2011-2020DocumentaryNorth KoreaSung Hyung Cho

Sung Hyung Cho – My Brothers and Sisters in the North (2016)



The Democratic People’s Republic of Korea is a country with a very strong social cohesion and the unprecedented admiration of the people for their leader, which is absolutely unique and incomprehensible especially from a Western point of view. The native Korean director Sung-Hyung Cho tries to understand this by accompanying several Koreans from different backgrounds in their daily lives. The film shows the country and its people in a way, as it is rarely done in Western media, non-judgmental and respectful towards the people.

This film has most likely been one of the most interesting and appreciated documentaries I have watched this year. And not at all due to huge innovations on form, aestethic approaches, political positions or any other megalomaniac distinction of the sort.
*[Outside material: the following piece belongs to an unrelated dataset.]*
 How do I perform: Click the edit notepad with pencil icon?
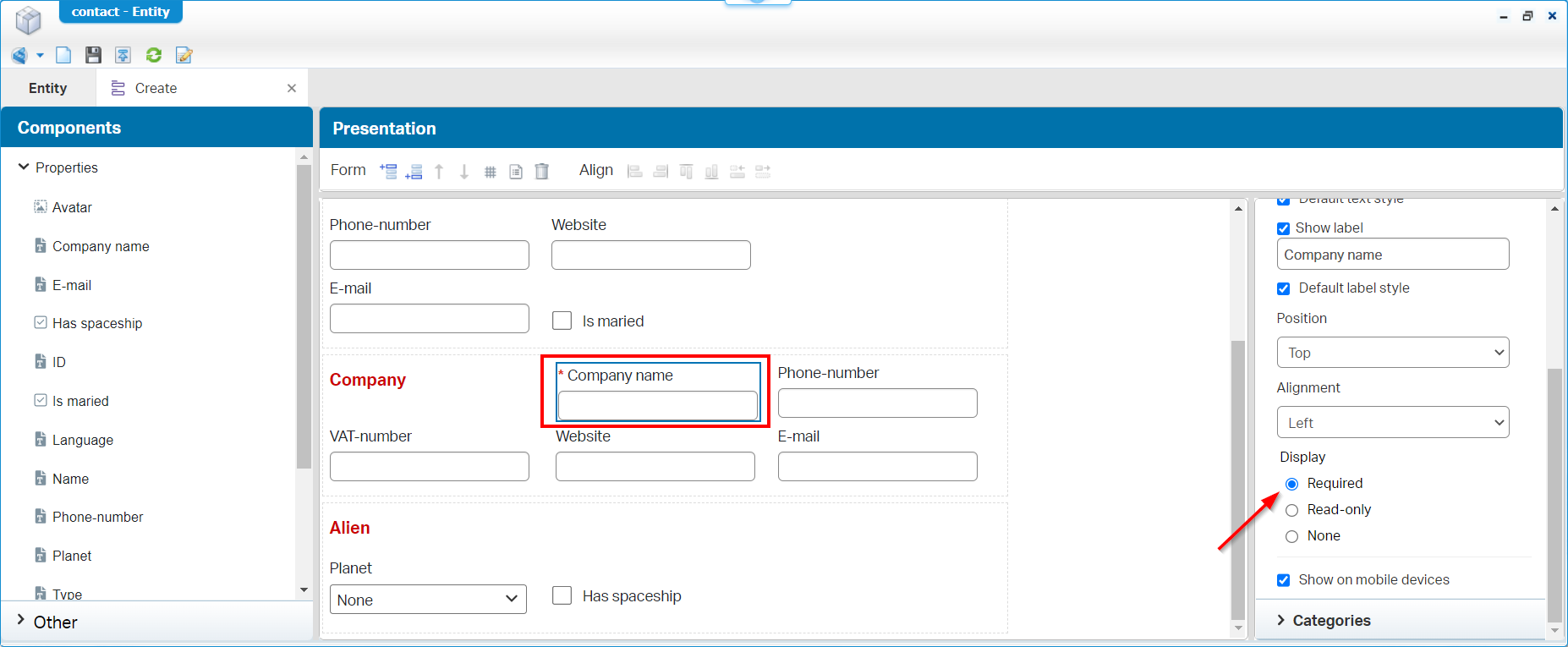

I do not really think it may be considered an innovative film strictus sense, and even though I can barely describe the enjoyment of what I have seen.
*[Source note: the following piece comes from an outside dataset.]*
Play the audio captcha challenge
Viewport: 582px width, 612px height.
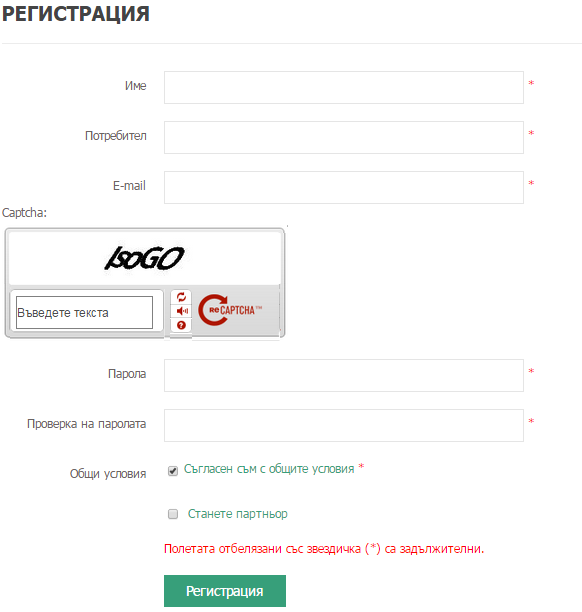182,311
The documentary’s approach is, on the contrary of all mentioned, very simple. And it is within such simplicity that I found a greater pleasure, and most of all, a greater, say, compassion with peoples and cultures that, until now, I had only seen stereotyped and awfully retracted, be it by the ordinary and superficial press, be it by some disastrous and disgusting films such as The Interview.
Differently from those forms of representation, this film really tries to see and understand the people of North Korea: their stories, their lifestyle, theis beliefs, their dogmas, themselves as a whole. It is almost as if the dirctor was trying to say that, despite whatever politics may be envolved, despite all the history and al the issues involving North Korea, this country is still inhabited by human beings, by people who deserve to be seen and heard, and most of all, treated as equals to the rest of the world.
By saying that I do not mean that in no momento whatsoever has the director exposed her point of view on the political status of the country, or given the film a sometimes subtle, sometimes visible western view. It should be impossible not to. The core – and the richness – of this documentary, however, lies on the fact that she sees them as more than just tools belonging to the dictatorship of Kim Jong-Un, or as an exotic figure portrayed by the West, but as humans, as people, as Brothers and Sisters.